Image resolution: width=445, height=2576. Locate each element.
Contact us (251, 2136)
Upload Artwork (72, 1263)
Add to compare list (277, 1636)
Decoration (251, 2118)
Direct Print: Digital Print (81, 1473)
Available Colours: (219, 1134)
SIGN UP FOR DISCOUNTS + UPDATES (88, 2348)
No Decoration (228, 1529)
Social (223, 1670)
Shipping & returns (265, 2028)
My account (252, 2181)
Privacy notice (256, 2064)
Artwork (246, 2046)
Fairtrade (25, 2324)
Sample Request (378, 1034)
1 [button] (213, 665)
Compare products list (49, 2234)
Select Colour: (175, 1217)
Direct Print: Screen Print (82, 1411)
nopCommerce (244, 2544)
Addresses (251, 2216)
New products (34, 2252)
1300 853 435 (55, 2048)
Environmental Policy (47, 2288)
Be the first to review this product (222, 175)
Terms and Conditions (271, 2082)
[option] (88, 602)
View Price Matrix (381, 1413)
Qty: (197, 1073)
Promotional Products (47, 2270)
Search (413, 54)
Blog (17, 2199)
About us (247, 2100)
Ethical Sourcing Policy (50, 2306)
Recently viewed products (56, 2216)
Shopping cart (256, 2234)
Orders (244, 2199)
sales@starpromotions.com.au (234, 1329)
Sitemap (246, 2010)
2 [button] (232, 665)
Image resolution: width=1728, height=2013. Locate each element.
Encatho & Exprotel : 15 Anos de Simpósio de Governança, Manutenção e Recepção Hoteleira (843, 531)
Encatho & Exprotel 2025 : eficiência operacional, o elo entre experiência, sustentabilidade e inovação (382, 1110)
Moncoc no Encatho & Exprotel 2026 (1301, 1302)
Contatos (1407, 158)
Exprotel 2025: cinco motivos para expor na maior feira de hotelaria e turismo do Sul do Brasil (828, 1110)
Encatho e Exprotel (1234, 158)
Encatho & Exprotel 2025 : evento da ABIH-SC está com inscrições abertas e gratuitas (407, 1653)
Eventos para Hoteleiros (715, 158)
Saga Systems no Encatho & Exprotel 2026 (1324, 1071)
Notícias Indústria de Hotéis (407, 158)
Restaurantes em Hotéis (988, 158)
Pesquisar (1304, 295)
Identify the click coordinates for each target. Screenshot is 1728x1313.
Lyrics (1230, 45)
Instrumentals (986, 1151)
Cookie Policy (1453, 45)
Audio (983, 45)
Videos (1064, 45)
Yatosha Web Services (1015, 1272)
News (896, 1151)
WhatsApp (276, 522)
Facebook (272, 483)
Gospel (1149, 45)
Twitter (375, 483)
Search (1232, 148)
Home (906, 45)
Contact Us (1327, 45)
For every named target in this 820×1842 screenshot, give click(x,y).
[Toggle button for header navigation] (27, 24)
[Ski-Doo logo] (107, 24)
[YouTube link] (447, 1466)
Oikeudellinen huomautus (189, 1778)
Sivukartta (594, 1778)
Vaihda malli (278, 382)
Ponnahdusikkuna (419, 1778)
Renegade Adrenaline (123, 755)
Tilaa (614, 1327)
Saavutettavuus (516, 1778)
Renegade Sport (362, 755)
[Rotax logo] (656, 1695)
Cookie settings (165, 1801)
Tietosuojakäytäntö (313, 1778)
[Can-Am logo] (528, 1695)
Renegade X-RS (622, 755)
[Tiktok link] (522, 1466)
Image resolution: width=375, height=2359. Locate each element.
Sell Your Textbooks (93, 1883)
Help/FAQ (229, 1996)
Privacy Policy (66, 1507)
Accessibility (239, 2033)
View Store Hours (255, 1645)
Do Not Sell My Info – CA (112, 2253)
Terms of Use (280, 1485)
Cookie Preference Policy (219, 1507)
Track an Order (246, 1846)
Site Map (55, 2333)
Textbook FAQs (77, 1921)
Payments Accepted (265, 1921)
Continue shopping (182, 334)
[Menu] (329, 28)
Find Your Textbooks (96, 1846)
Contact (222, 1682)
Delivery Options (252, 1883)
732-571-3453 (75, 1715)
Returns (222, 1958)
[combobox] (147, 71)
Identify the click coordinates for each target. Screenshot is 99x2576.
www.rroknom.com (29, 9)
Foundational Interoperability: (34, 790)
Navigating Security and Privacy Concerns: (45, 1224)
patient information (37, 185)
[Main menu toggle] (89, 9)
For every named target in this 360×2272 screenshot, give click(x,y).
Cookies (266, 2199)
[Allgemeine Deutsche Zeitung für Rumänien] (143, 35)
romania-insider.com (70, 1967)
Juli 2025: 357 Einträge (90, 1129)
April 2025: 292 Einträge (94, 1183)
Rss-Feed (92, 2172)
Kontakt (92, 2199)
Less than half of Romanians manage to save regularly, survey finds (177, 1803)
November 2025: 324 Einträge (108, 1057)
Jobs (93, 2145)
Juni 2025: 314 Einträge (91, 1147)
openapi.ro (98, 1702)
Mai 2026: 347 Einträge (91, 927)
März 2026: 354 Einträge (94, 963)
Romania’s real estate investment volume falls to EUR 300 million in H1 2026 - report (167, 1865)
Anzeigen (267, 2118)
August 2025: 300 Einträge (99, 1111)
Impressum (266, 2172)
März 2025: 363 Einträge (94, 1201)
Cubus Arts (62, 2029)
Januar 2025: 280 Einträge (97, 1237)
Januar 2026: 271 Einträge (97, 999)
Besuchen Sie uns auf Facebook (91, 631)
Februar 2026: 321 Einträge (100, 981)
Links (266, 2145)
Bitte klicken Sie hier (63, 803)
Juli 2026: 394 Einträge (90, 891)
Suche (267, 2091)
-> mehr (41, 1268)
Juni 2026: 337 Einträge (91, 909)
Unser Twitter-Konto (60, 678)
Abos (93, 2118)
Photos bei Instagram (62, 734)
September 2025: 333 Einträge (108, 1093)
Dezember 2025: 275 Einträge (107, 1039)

★ ★ ★ ★

**Work task**
Extract the first line above and each line after it up to and including the one with "Blog (17, 2199)", please, exactly and with nothing else.

**Your response**
Image resolution: width=445, height=2576. Locate each element.
Contact us (251, 2136)
Upload Artwork (72, 1263)
Add to compare list (277, 1636)
Decoration (251, 2118)
Direct Print: Digital Print (81, 1473)
Available Colours: (219, 1134)
SIGN UP FOR DISCOUNTS + UPDATES (88, 2348)
No Decoration (228, 1529)
Social (223, 1670)
Shipping & returns (265, 2028)
My account (252, 2181)
Privacy notice (256, 2064)
Artwork (246, 2046)
Fairtrade (25, 2324)
Sample Request (378, 1034)
1 [button] (213, 665)
Compare products list (49, 2234)
Select Colour: (175, 1217)
Direct Print: Screen Print (82, 1411)
nopCommerce (244, 2544)
Addresses (251, 2216)
New products (34, 2252)
1300 853 435 (55, 2048)
Environmental Policy (47, 2288)
Be the first to review this product (222, 175)
Terms and Conditions (271, 2082)
[option] (88, 602)
View Price Matrix (381, 1413)
Qty: (197, 1073)
Promotional Products (47, 2270)
Search (413, 54)
Blog (17, 2199)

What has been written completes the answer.